Tu altura me puso a prueba. Cada paso fue un recordatorio de que el cuerpo necesita adaptarse, de que en tus calles se respira distinto. Y, aun así, me abrazaste desde el primer instante. Me recibiste con una mezcla de rigor y ternura: el frío que corta, la montaña que sostiene, la gente que sonríe como si el calor viniera de un fueguito interno.
Caminar por tus calles fue recorrer un cuerpo amado. Reconocí en vos cicatrices y tatuajes: las grietas de tus muros, los colores de tus grafitis, las huellas de un pasado que convive con la urgencia del presente. Te miré y me miré: descubrí que en tus contradicciones también están las mías. Sos solemne y desenfadada, antigua y moderna, rigurosa y desbordada, todo al mismo tiempo.
Hay momentos en que parecés infinita. Tus avenidas se abren como venas por donde circula un torrente de voces y pasos, de ríos y flores, de palabras montadas en libros, de historias escondidas en artículos diminutos. El sonido de los buses, el bullicio de las plazas, las conversaciones en los cafés: todo se mezcla en un ritmo que es solo tuyo. Pero también tenés instantes de intimidad inesperada: un balcón lleno de flores en medio de las paredes de ladrillo, un vendedor que ofrece arepas con una voz cantada, una bruma suave que baja de la montaña y se posa en los techos de la Candelaria como para protegerlos.
Lo que más me enamoró fue tu honestidad. No intentás disfrazarte. Te mostrás con todas tus contradicciones, como una ciudad que no teme dejar ver sus heridas. Sos vulnerable y poderosa, ruda y delicada. Y quizás por eso resultás tan humana.

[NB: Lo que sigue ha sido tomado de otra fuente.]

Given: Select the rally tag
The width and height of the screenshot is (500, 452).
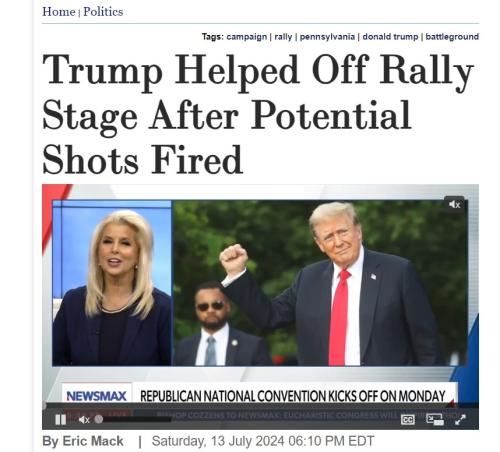Looking at the screenshot, I should coord(283,37).
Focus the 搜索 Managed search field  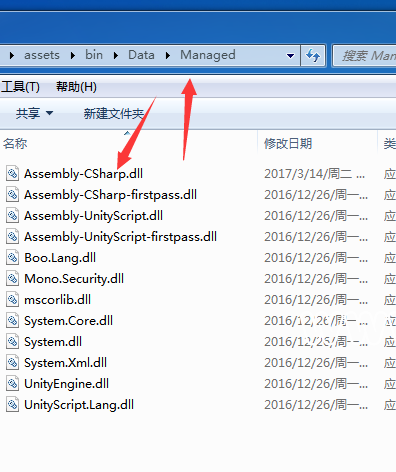point(365,56)
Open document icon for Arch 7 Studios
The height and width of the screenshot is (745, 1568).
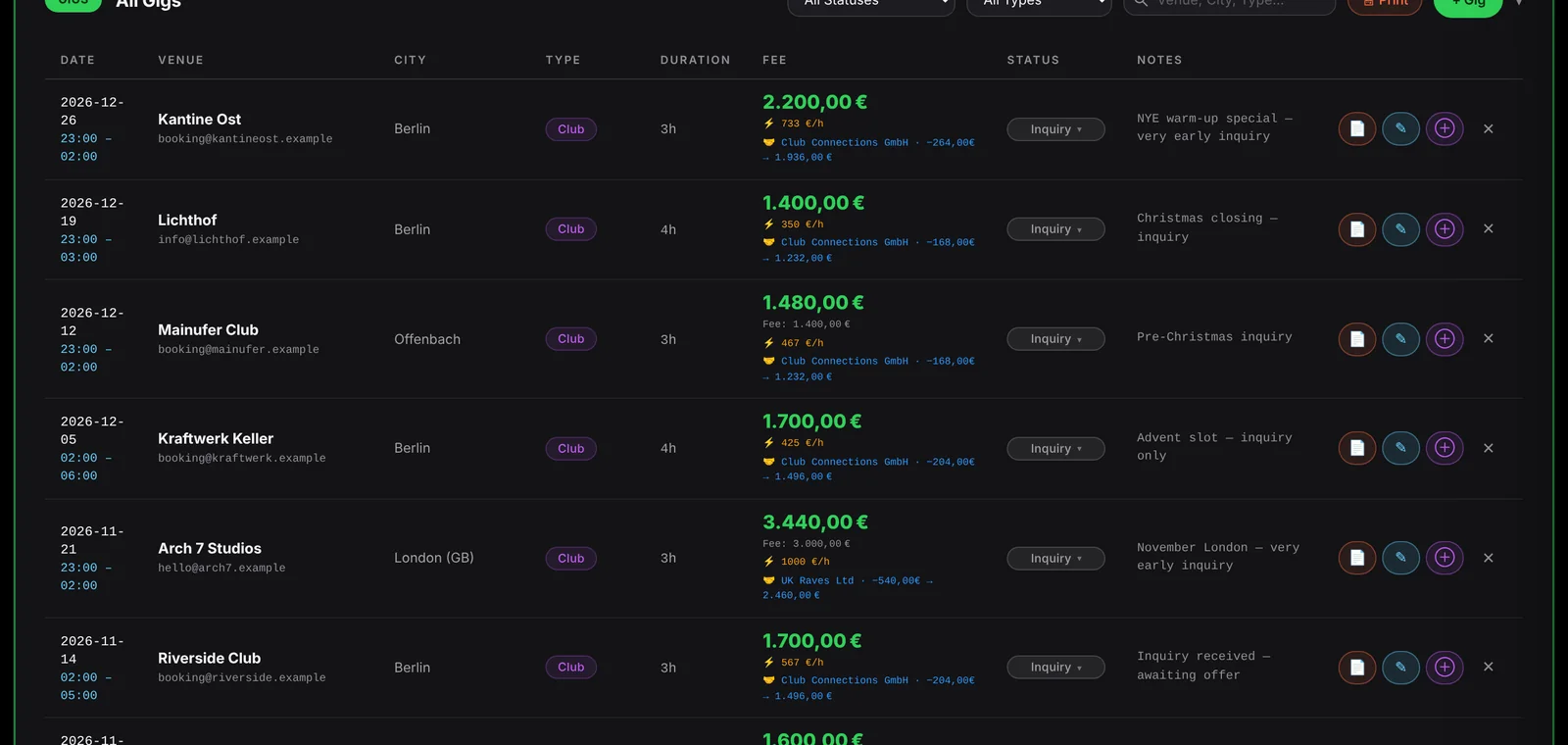coord(1357,558)
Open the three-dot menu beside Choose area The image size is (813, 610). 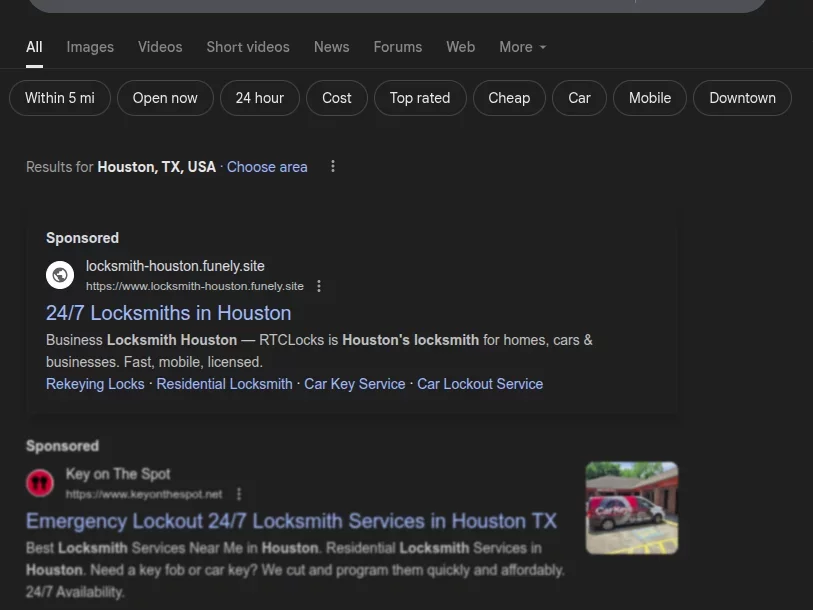coord(333,167)
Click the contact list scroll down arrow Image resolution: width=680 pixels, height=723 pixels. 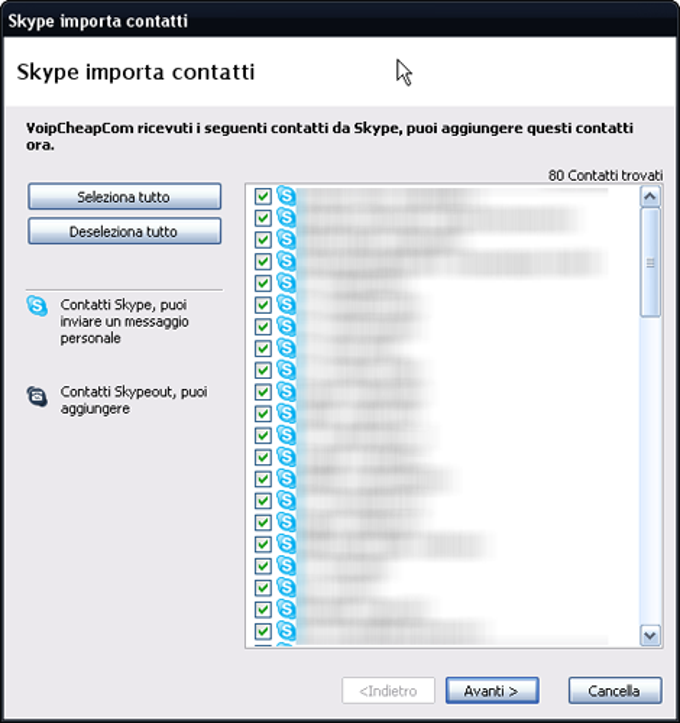[650, 635]
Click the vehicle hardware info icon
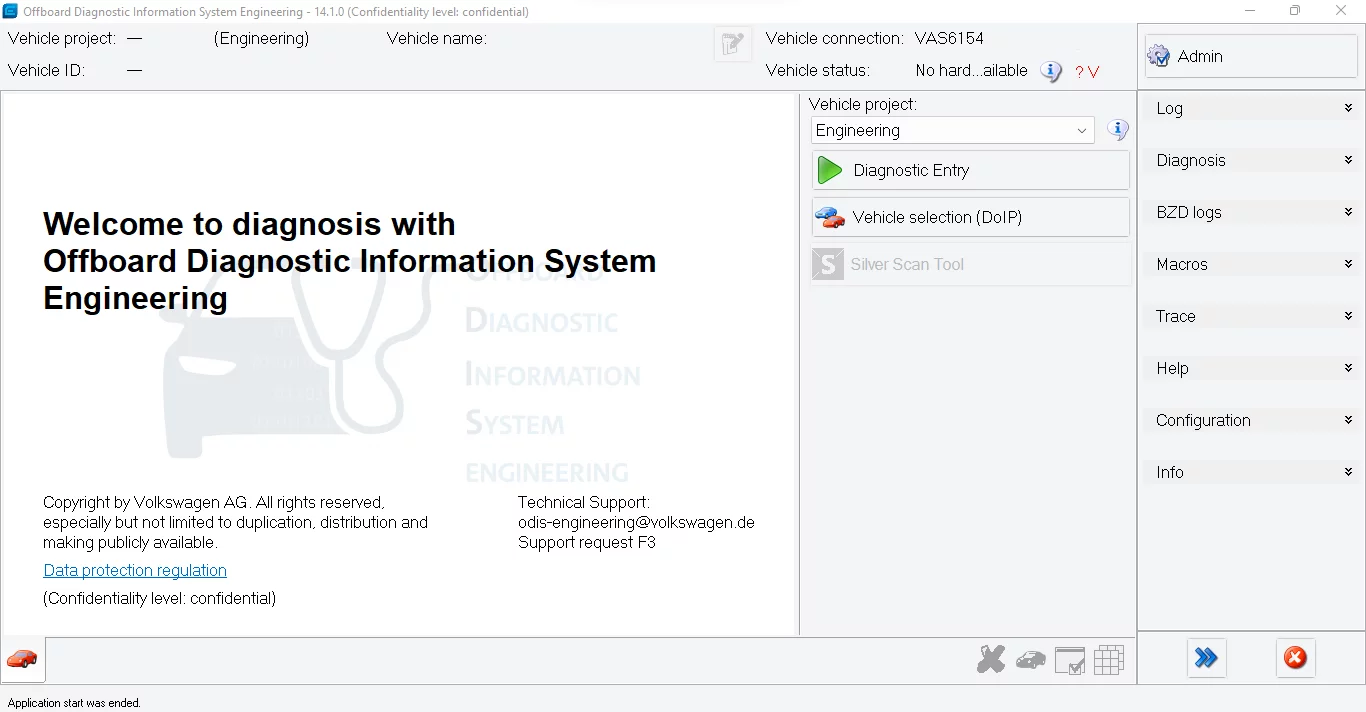Viewport: 1366px width, 712px height. click(1051, 71)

En vos y con tu gente descubrí que el arte no está encerrado en museos: está en cada pared pintada, en cada esquina donde la música aparece sin anunciarse, en la forma en que tus habitantes convierten lo cotidiano en celebración. Sos un lienzo itinerante, una obra colectiva escrita por muchas manos. Y estar ahí, en medio de tus montañas, me recordó que vivir también es un acto creativo.
Me gusta cómo tu gente lleva el tiempo en otra clave. Pueden correr para alcanzar el bus, pero también se detienen a compartir un café, a escuchar, a dejar que la conversación tome el tiempo que necesita.
Al caer la tarde, Bogotá, te volvés aún más íntima. Las luces empiezan a encenderse como las pequeñas bombillas que iluminan la ventana de mi apartamento. La ciudad bulliciosa se transforma en un espacio de confidencias. Es el momento en el que abrazás, en el que se escucha tu respirar, cuando tus contradicciones se aquietan y lo que queda es la certeza de tu presencia.
Y entonces entiendo: te amé porque sos intensa, porque me enfrentaste sin concesiones. Porque me obligaste a reconocerme en tu caos y me regalaste la posibilidad de encontrar belleza incluso en lo que no espero.
Me conquistaste con tu fuerza indomable, con tu capacidad de ser muchas ciudades al mismo tiempo, con tu manera de obligarme a mirar más allá de lo evidente. En pocos días fuiste vértigo y refugio, altiplano y callecita, neblina y sol que aparece de golpe. Tu gente fue el abrazo que nunca pedí y que, sin embargo, necesitaba.
Podría decir que llegué a vos por la cultura y el arte, por las palabras, por los encuentros que reunís en tu territorio. Pero lo cierto es que tu mayor bienal sos vos misma y el mayor encuentro es el de quienes te sostienen en el corazón. Tu obra más grande es tu propia existencia: un mural que nunca se termina, un poema escrito con metáforas que se transforman a medida que pasa el tiempo, una canción que cambia de ritmo en cada esquina.
Bogotá, lo confieso: me marcaste para siempre. Me voy con la certeza de volver, porque en tus calles me reconocí distinta, porque tu abrazo de ciudad me enseñó otra forma de amor.
Y así, entre la neblina y la altura, entre tu caos y tu ternura, me dejás con la certeza de que lo nuestro no fue un viaje: es una declaración.